Food

Friendsgiving Has Become Just as Fraught as Thanksgiving


For guests flying from out of town for Mr. Norton’s smoked turkey and dulce de leche pumpkin pie, “travel is a snap” compared with November, he said. “There are still a lot of logistics, planning and stress involved, but if you put it into February, it’s an asset not a liability.”

For those who observe Friendsgiving in November, though, the stress remains. And, because people in their 20s and 30s have been the quickest to embrace the idea, Friendsgiving meals are often hosted by people who are relatively new to entertaining. This helps explain the rise of the rules and commandments, as well as Emily Stephenson’s decision to write “The Friendsgiving Handbook,” which Chronicle Books published in August.

Ms.

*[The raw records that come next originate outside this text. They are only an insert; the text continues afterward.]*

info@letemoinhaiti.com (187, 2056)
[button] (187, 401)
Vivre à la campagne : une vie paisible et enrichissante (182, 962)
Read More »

Stephenson is the gentlest of rule-givers. Apologetically, she advises a spreadsheet to avoid redundancy if the meal will be a potluck. The year she failed to do this, the feast consisted of 12 salads and five pies.

Although Friendsgiving is “more casual” than Thanksgiving, she said, “you still need advice to pull off a dinner for eight-to-however-many people you’re having over. And a lot of Thanksgiving advice just doesn’t apply.” Articles about how to tell Aunt Marcia that nobody likes her green-bean casserole, for instance, are of limited relevance to the Friendsgiving host, given that avoiding Aunt Marcia is one of the points of the meal.

Not having to weather familial microclimates, in fact, seems to free up vast reserves of energy that enable Friendsgiving hosts to prepare meals that would otherwise be exhausting. Fans of the custom say they throw themselves into celebrations because it’s a chance for them and their chosen social group to invest meaning in a day with no prior significance.

“You’re not taking over from your mom,” Ms. Stephenson said. “You are kicking off this new tradition for your friends.”

Bri Lurie, an epidemiologist who lives in Brooklyn, has survived her share of Friendsgivings. With a group, she rented a house on Long Island one November, and calls the expense “the happiest money I spent all year.” She has also passed several Friendsgivings at the home of a friend whose cooking tends toward the goofily surreal, like hot queso flowing in a punch fountain, or lumpia filled with turkey, gravy, stuffing and cranberry sauce.